### [WHAT YOU WILL DO]
Your whole reply should be the lines from the one that contains "Task: Open the Assembly" through the last line of the listing, copied exactly.
====== DATA TO PROCESS
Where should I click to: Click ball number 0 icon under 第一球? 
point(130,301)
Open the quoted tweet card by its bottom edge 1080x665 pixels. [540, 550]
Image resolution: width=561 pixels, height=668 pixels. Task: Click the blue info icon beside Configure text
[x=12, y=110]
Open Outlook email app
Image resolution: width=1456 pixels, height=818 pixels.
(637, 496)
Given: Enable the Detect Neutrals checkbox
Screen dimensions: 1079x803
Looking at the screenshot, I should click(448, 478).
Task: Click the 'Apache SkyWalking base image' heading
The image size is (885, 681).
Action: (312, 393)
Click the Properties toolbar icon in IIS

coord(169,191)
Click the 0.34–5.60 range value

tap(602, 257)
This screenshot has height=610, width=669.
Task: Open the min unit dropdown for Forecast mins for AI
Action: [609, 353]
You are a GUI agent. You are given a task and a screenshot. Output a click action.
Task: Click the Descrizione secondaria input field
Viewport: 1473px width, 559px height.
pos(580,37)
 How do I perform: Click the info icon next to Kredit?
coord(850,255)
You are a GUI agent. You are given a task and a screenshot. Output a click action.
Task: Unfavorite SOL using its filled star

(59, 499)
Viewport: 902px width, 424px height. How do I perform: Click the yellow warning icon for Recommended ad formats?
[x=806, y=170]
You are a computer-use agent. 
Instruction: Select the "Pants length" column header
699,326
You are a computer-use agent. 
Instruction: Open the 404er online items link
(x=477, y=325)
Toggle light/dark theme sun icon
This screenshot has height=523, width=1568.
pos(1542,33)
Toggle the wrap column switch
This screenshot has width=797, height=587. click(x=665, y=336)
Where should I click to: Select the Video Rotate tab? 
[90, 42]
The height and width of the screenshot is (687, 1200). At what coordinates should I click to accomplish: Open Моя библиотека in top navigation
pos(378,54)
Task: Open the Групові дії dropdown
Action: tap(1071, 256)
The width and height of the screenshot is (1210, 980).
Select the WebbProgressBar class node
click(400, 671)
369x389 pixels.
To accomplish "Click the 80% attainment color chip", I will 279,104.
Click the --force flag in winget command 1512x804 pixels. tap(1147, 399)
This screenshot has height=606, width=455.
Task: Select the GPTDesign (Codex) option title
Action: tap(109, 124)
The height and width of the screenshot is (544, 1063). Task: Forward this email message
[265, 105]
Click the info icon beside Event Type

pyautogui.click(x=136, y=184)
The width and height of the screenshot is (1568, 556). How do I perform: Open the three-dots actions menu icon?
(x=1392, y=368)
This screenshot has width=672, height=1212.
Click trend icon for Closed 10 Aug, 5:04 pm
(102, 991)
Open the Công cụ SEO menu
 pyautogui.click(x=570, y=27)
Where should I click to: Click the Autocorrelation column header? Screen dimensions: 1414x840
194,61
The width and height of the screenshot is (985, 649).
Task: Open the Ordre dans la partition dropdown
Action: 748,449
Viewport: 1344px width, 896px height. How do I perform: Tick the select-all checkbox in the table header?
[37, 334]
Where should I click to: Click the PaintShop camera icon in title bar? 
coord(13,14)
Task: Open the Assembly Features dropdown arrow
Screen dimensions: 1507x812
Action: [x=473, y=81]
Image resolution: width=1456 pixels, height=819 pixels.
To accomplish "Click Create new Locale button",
============
### [RESULT FOR THIS EXERCISE]
Task: Open the Assembly Features dropdown arrow
Screen dimensions: 1507x812
Action: [x=473, y=81]
Image resolution: width=1456 pixels, height=819 pixels.
To accomplish "Click Create new Locale button",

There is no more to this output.